How to match test predictions with image ids for kaggle submission?

alexchalk · July 24, 2024, 8:53pm

Hi,

I’ve just completed Part I of course.fast.ai, and I’ve entered Petals to the Metal - Flower Classification on TPU | Kaggle to start applying what I’ve learnt.

I’ve trained a model with ~95% accuracy here ml_env/petals_to_the_metal/01.ipynb at 5b40ae7a230b4c2ad3f55914a146212effa9cfd8 · AlexChalk/ml_env · GitHub , but I’m struggling with the submission step.

Kaggle requires me to pair all my predictions with unique ids for each image in a csv file. Ideally, I’d tell fastai to track these ids as metadata, then output them along with its predictions when i call .get_preds, but I can’t see a way to do that.

What’s the most idiomatic way of solving this problem? And can I rely on fast.ai to respect the order of the data passed to test_dl when outputting predictions (i.e. if image #0101 is at data[0] and image #0202 is at data[1] passed to test_dl, will these be the first and second predictions output by get_preds)?

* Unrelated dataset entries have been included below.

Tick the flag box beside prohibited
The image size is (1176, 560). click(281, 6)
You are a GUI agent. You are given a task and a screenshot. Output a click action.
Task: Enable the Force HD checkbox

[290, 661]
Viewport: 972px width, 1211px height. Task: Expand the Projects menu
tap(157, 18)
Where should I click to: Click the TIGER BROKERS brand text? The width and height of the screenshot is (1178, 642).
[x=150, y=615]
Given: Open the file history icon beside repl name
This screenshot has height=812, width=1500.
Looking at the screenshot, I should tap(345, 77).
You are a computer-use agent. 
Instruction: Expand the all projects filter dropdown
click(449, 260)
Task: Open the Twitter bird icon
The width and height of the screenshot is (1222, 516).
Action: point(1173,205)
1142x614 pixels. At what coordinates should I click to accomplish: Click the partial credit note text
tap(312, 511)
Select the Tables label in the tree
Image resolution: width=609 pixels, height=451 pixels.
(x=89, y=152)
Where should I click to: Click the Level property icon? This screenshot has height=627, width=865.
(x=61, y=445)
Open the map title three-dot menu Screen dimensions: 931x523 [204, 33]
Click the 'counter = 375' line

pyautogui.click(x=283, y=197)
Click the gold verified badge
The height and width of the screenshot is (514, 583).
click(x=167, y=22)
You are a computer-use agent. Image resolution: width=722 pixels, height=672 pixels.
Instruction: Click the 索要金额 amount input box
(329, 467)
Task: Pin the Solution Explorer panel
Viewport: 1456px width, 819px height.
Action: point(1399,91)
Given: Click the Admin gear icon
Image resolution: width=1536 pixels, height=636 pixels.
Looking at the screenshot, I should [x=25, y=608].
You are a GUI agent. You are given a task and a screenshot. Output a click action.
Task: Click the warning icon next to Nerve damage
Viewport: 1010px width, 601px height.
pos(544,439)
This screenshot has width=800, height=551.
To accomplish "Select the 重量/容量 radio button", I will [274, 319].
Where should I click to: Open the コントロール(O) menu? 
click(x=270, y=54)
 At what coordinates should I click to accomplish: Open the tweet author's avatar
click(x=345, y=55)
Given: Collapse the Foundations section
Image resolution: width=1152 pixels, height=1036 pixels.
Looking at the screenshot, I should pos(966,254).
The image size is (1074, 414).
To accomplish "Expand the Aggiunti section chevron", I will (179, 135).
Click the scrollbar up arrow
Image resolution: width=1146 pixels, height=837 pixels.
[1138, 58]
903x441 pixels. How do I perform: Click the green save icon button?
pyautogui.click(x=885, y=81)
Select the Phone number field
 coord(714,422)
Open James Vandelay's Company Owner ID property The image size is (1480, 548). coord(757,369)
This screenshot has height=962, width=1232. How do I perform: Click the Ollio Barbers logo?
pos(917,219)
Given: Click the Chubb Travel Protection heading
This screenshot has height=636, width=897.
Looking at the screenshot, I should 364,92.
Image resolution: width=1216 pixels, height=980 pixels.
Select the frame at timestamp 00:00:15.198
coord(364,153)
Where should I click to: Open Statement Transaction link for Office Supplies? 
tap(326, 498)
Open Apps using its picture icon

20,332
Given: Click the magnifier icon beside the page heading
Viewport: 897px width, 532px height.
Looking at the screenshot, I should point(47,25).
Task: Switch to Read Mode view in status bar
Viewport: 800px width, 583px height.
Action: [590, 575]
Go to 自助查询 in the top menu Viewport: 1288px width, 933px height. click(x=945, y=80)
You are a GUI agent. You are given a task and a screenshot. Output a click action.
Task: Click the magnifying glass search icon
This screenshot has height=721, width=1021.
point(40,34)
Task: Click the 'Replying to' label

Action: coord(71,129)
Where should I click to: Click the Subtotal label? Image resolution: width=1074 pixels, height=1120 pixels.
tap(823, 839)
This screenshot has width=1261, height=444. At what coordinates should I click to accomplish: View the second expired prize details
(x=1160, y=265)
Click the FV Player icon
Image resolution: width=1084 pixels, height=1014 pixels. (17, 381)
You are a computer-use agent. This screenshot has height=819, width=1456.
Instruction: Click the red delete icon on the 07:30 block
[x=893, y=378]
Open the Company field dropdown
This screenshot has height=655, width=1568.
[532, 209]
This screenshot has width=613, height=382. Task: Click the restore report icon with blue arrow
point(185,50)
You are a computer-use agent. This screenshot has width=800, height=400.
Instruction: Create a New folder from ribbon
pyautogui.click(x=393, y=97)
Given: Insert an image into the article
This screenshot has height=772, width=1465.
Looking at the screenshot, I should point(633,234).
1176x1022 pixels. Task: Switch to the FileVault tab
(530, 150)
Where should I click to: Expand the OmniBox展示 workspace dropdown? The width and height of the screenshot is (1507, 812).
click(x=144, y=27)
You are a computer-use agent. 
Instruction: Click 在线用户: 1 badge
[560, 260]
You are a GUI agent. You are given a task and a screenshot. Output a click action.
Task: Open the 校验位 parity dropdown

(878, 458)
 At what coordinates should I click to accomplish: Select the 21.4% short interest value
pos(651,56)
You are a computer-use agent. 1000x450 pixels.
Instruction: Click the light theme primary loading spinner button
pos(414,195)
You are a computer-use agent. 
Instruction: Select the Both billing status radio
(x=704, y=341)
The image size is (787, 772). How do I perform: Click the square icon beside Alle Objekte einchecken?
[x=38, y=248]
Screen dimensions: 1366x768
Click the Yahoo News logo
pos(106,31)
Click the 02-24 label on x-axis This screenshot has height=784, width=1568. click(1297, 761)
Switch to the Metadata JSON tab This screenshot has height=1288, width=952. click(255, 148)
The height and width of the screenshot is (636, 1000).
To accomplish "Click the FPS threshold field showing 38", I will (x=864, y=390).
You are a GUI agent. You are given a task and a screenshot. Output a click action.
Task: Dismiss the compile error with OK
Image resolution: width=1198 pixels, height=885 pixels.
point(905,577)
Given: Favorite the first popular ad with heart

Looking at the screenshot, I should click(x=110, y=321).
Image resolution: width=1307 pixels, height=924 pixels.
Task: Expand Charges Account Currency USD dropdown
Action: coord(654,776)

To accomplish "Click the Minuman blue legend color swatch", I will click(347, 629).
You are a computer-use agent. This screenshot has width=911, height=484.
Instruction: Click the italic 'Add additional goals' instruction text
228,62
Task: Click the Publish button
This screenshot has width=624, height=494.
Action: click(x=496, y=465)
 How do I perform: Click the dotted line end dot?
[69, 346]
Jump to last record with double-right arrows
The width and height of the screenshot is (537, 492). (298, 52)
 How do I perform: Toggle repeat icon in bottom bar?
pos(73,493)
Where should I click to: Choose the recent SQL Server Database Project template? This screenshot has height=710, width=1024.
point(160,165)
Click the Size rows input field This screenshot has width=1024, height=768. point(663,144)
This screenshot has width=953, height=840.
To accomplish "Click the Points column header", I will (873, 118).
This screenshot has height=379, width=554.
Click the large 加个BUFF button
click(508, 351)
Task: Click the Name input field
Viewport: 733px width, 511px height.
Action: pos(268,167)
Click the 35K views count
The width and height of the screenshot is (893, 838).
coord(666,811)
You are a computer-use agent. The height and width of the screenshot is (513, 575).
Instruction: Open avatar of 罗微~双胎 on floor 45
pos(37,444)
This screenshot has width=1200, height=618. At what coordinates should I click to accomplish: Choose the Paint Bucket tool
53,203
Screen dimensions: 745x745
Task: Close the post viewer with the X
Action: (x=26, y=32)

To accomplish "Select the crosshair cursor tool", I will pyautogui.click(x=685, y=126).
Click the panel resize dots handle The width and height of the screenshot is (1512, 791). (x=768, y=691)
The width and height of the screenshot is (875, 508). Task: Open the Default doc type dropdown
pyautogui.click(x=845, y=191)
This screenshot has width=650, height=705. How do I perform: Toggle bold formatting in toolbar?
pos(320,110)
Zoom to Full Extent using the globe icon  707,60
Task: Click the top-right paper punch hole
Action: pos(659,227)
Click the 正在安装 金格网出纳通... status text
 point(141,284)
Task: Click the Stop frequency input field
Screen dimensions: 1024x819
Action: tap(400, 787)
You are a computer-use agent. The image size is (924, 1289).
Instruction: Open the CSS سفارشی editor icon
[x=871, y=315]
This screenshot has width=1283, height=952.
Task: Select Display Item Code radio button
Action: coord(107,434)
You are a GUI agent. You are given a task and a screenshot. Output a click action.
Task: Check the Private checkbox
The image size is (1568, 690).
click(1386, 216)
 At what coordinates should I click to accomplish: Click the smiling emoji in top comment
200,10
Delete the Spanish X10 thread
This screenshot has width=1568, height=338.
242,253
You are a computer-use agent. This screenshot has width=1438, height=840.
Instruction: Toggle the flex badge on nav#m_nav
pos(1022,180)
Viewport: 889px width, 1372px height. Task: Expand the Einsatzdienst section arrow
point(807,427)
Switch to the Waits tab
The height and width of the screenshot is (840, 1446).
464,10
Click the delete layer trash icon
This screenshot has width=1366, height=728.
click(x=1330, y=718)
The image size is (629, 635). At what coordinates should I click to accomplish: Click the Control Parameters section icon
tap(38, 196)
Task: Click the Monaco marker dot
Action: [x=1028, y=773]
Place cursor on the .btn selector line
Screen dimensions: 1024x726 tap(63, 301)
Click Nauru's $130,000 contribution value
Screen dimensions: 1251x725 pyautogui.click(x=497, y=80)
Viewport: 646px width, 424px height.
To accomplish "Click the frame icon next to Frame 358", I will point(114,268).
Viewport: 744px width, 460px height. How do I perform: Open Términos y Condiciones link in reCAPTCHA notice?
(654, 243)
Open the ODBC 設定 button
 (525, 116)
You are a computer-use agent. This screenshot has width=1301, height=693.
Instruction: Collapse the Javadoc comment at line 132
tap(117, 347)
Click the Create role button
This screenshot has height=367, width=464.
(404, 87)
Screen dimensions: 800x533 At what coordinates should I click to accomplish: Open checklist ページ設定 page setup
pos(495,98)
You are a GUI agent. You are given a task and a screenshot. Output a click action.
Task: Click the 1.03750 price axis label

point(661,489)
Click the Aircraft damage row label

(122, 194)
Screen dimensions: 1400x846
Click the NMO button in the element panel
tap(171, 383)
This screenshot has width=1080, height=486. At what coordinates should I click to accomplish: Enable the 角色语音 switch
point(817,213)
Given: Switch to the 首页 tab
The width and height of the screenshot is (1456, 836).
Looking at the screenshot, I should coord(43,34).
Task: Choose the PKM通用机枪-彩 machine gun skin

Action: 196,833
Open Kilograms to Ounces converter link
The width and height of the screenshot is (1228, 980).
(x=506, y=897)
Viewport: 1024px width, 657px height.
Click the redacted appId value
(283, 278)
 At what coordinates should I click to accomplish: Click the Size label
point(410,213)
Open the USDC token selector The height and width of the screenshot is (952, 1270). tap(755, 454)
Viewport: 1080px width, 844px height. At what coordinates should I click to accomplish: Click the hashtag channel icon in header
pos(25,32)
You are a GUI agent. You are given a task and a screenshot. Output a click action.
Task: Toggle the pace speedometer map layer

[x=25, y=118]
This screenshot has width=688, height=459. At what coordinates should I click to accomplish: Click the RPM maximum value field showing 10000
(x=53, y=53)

Thanks!

alexchalk · July 24, 2024, 9:39pm

If I assume the answer to question 2 is yes, I can do something like this:

output = learn.get_preds(dl=test_dataloader, with_decoded=True)
probs,_,idxs = output
results = pd.Series(idxs, name="label")
ids = pd.Series([datum[2].decode('utf-8') for datum in test_data], name="id")
submission = pd.DataFrame({'id': ids, 'label': results})
submission.to_csv('submission.csv', header=True, index=False)

Does that seem reasonable?

alexchalk · July 25, 2024, 2:40pm

(Tried submitting it and scored ~95.5%, so it seems like fast.ai does respect the data order).